The house wasn't even insured against acts of the gods. A god rider was too expensive.

She'd have to hike to the village. Call for help from there.

The slowing current had the Stone Man banging ominously and rhythmically against the side of her car. Leave it bobbing in the murky water? She didn't want to get near the thing. It wasn't her problem. Her grandfather had said so. But...for whatever reason, the temple had designated the Stone Man as a shrine.

Cursing, Terah bent her head to the front door's frame, squeezing her eyes shut in useless denial. The sound of the water had diminished to a soft lap and gurgle. The chirping morning bugs were audible above it. An early bird cried in the sky. Terah felt like screaming, too.

Fine.

If she were going to do it, she'd better do it right away. Be cooperative.

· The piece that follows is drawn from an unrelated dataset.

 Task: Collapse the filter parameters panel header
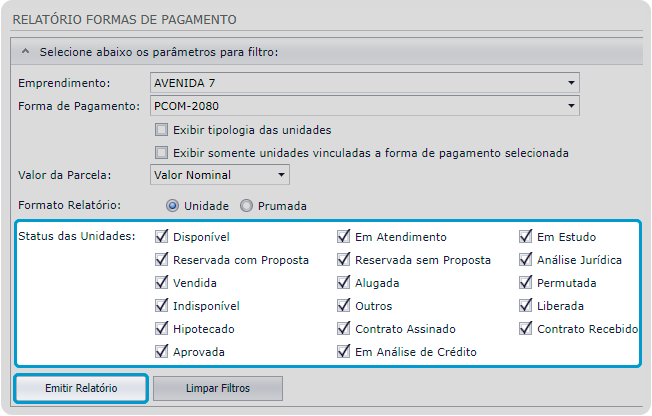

Then go to the village for help.

Shoving her feet into her shoes, she descended the porch steps and tried her footing in the water. Cool, but not cold. The water sucked inside and squished around her toes. Taking her first step, she slipped slightly in the mud, but she didn't dare take her shoes off and risk stepping on debris.

Although...injury might get her out of this situation.

She considered the idea as she slogged forward, her drenched sleep pants lashing tightly around her legs. A strike of pain on her shin had her faltering, and she fell to one knee, her breasts and shoulders submerged in a flash before she heaved herself back up onto two feet.

No. Injury would exacerbate the situation. Aran wouldn't care if she were hurt. People were disposable. Mortals were born of dirt and went back to dirt. Inconveniencing the gods just made the process go faster. There was no out until a potent from Aran's temple dragged the Stone Man away.

Terah neared the rock that had long ago ceased to resemble a person. Never in her lifetime had the Stone Man looked like anything but an upright phallus. Wading through leg-tangling pond fronds, she stifled a snort, remembering a summer ten or eleven years ago. Jeramy Heyes had compared the length of his dick to the height of the Stone Man. What could she have done but challenge him to prove it?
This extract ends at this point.